**Exercise goal**:
Copy the entries word for word from the line containing "The height and" through the end of the entries, and leave the pictures out of your copy.

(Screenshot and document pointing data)
++++++++++

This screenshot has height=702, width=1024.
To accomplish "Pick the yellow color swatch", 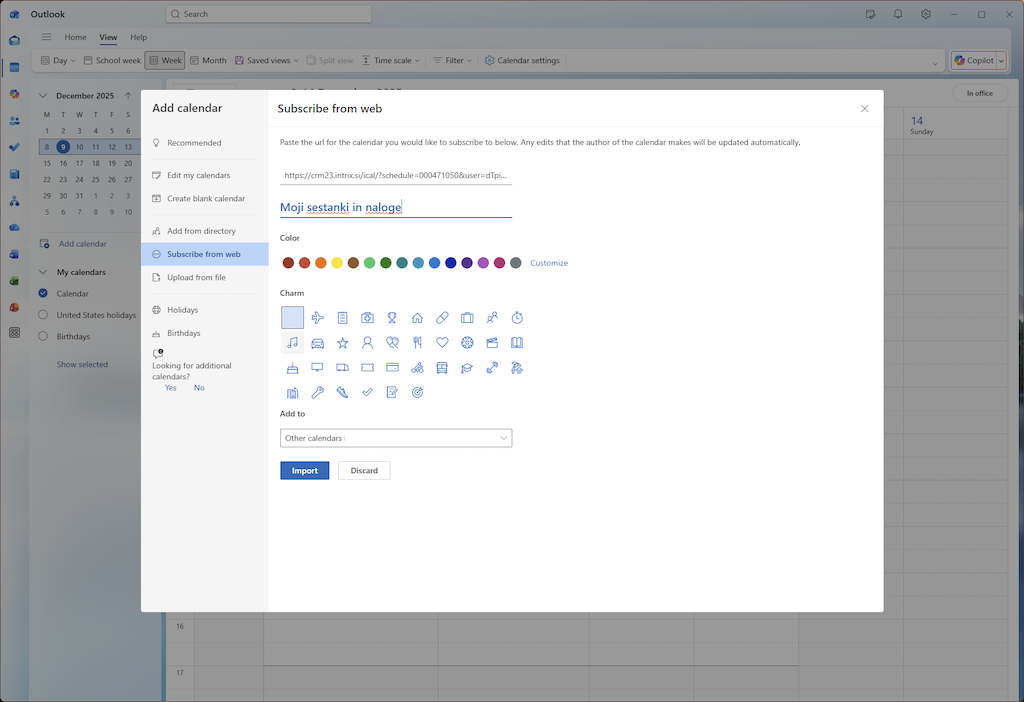I will click(x=337, y=263).
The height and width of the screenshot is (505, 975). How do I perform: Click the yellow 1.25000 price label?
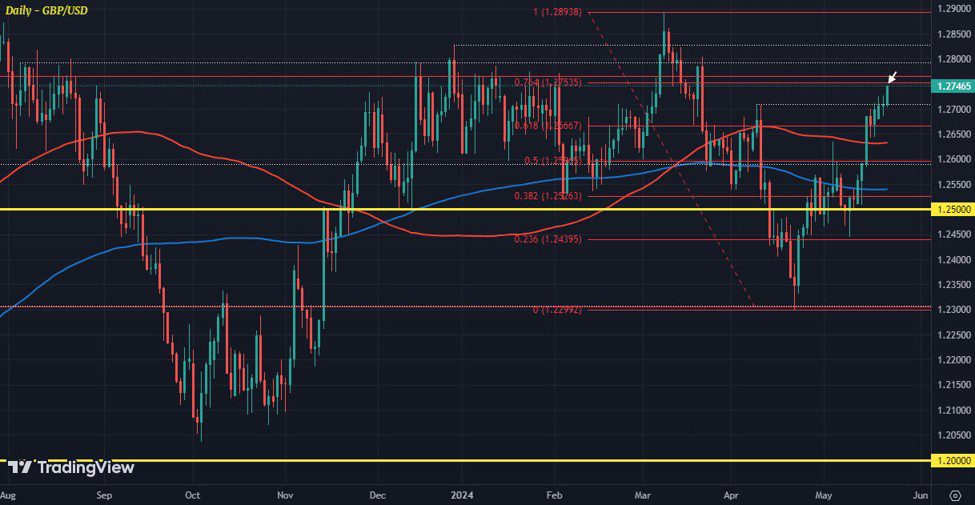click(x=953, y=210)
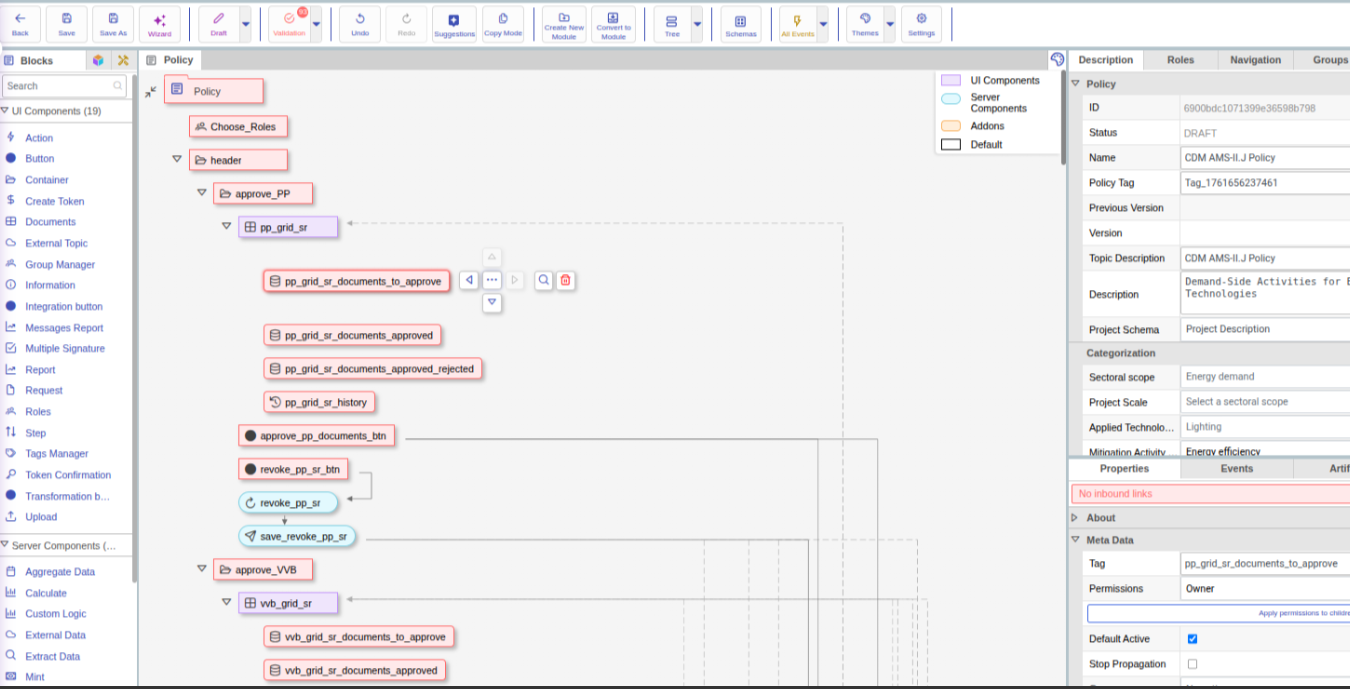Click the Create New Module icon
This screenshot has width=1350, height=689.
[564, 24]
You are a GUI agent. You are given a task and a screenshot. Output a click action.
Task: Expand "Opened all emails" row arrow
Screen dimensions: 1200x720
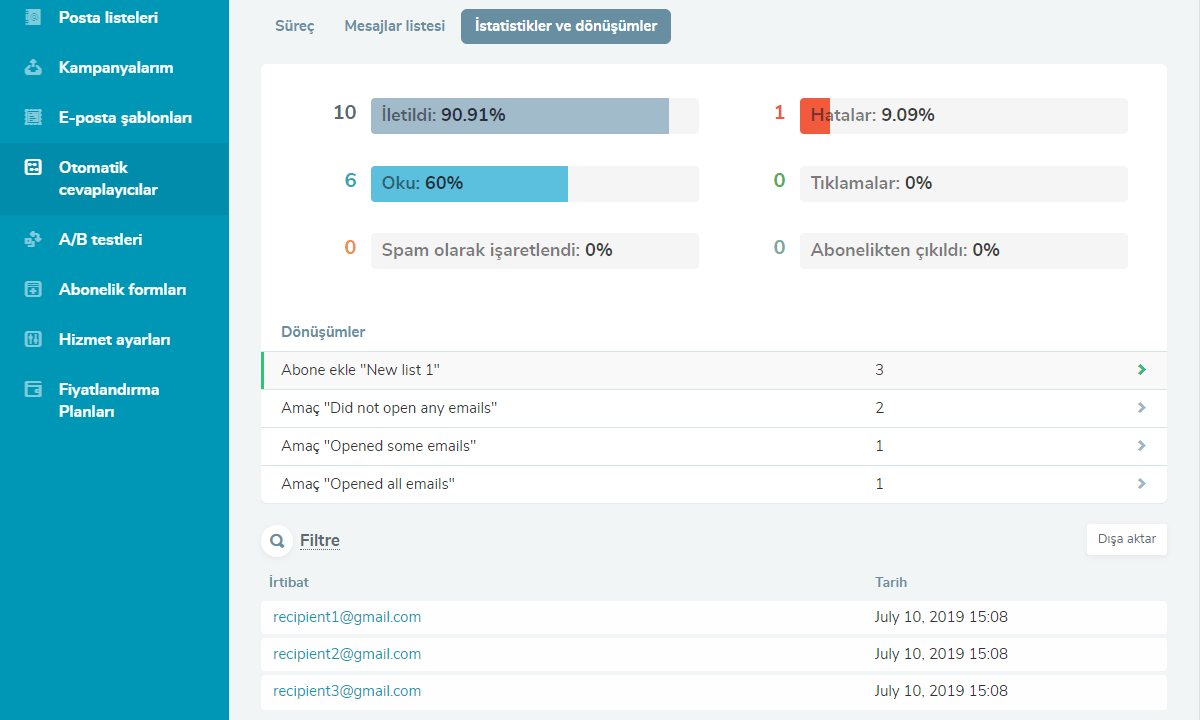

++++++++++

**Result of this exercise**:
The height and width of the screenshot is (505, 975). How do I perform: Click the yellow 1.25000 price label?
click(x=953, y=210)
Click the Create New Module icon
This screenshot has width=1350, height=689.
[564, 24]
You are a GUI agent. You are given a task and a screenshot. Output a click action.
Task: Expand "Opened all emails" row arrow
Screen dimensions: 1200x720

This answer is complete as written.